Task statement: Please find all lines containing "agent" in the listing below and copy them.
============
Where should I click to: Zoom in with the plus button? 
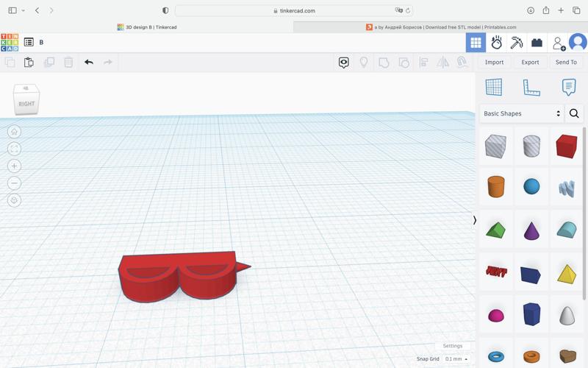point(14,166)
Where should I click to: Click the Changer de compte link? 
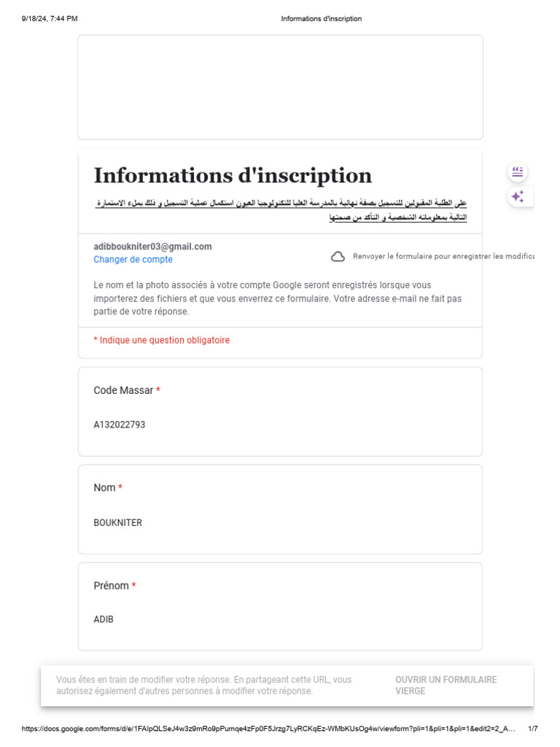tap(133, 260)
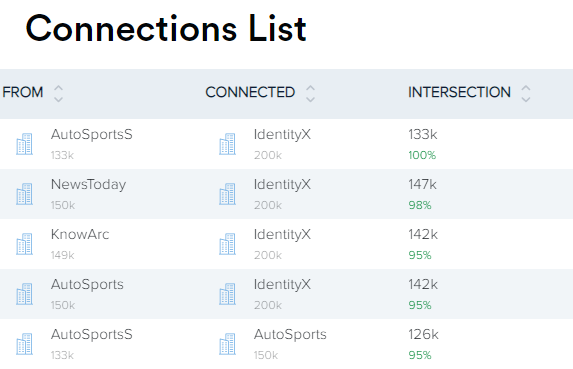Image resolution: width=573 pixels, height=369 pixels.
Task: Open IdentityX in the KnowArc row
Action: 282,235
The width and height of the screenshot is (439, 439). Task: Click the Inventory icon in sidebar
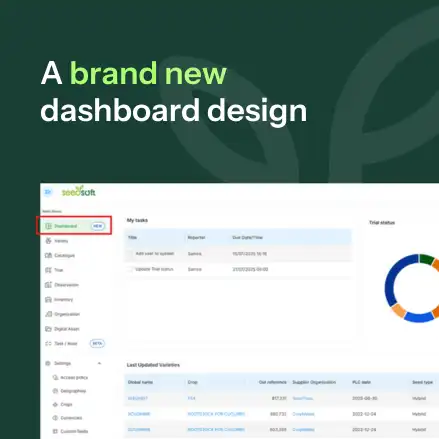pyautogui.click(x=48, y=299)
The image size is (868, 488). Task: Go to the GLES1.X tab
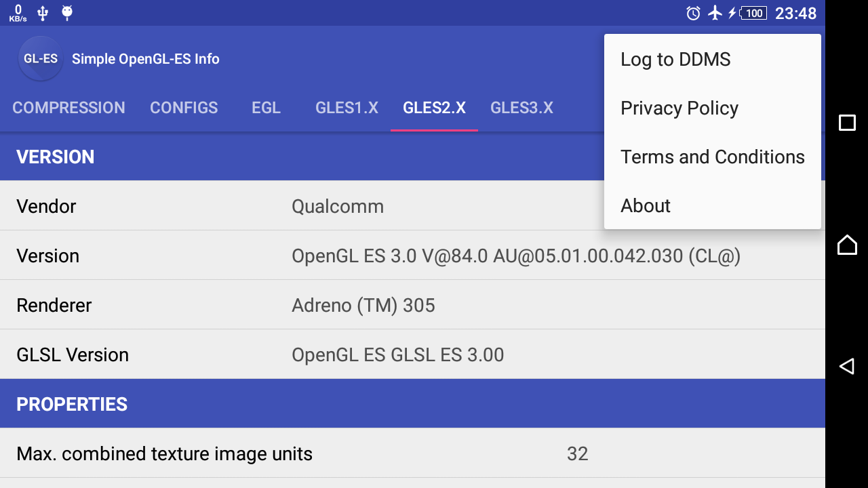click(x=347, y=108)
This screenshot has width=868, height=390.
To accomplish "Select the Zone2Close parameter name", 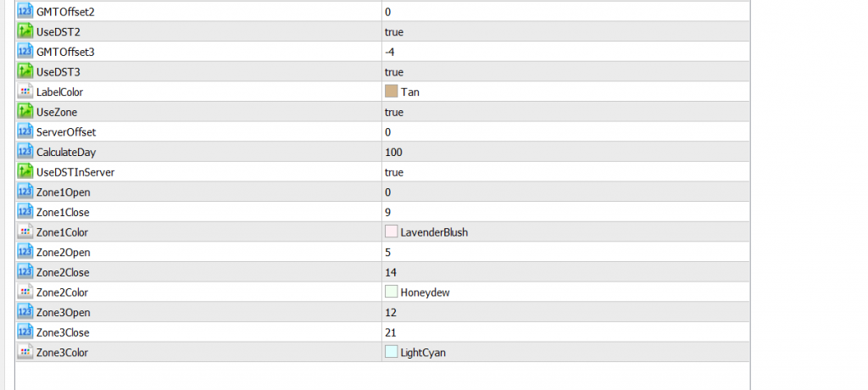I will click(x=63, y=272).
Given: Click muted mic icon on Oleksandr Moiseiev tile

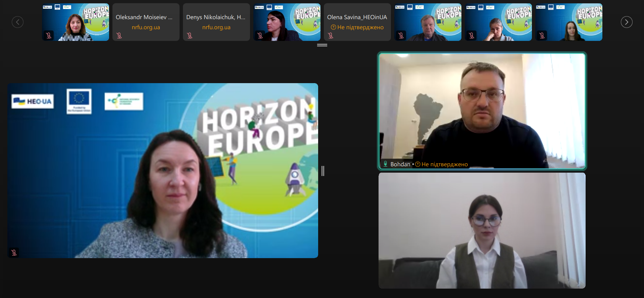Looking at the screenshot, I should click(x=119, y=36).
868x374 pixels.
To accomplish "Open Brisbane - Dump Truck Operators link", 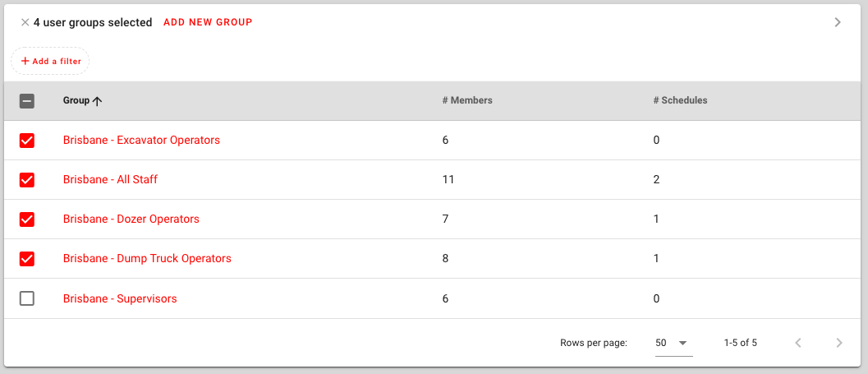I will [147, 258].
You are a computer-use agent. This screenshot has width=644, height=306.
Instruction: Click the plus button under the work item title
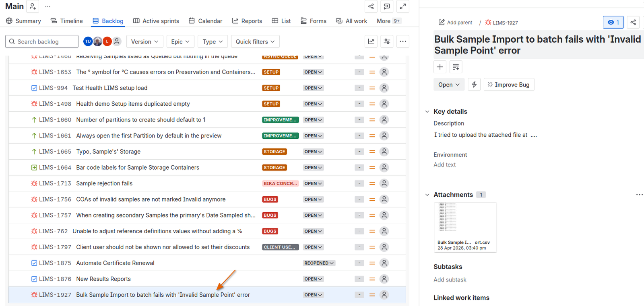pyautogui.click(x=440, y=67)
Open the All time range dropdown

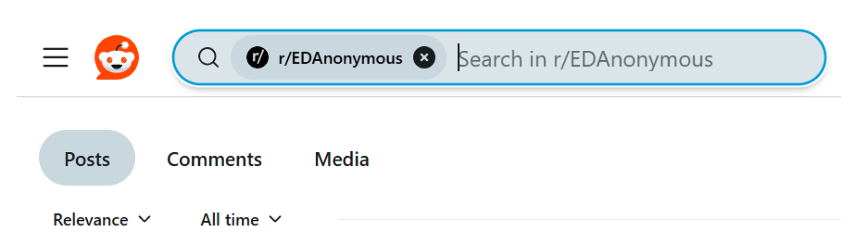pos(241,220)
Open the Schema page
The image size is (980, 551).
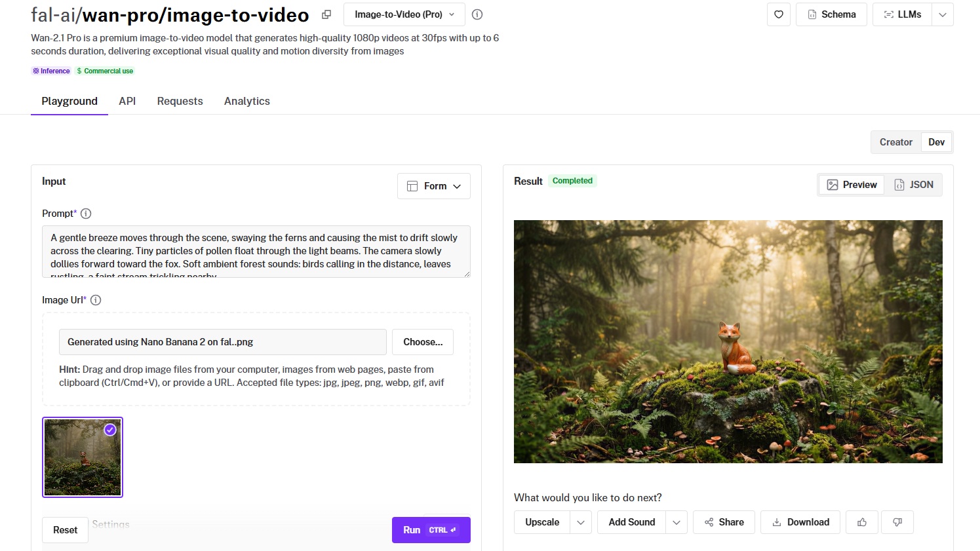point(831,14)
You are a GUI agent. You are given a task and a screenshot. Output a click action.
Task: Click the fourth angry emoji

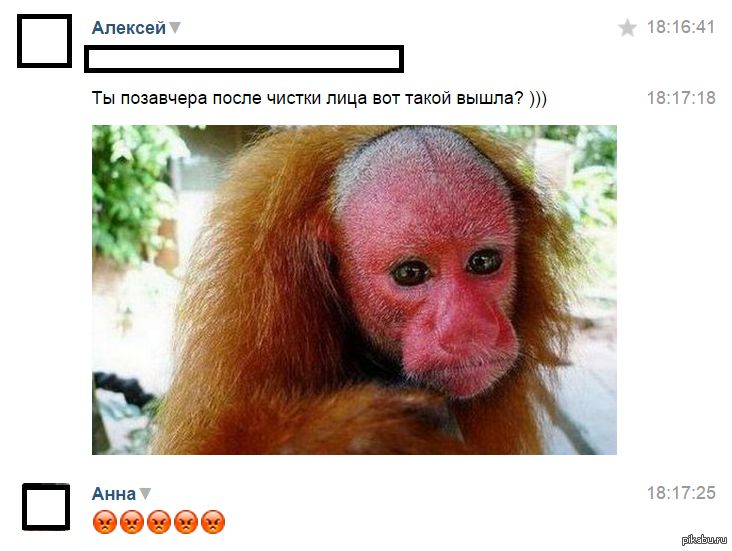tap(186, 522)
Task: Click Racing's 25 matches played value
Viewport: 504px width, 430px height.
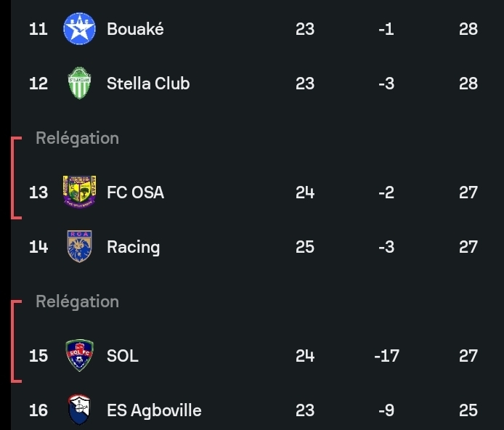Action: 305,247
============
Result of this exercise:
You are a computer-use agent. This screenshot has width=644, height=306.
You are a GUI agent. You are given a task and a screenshot. Output a click action.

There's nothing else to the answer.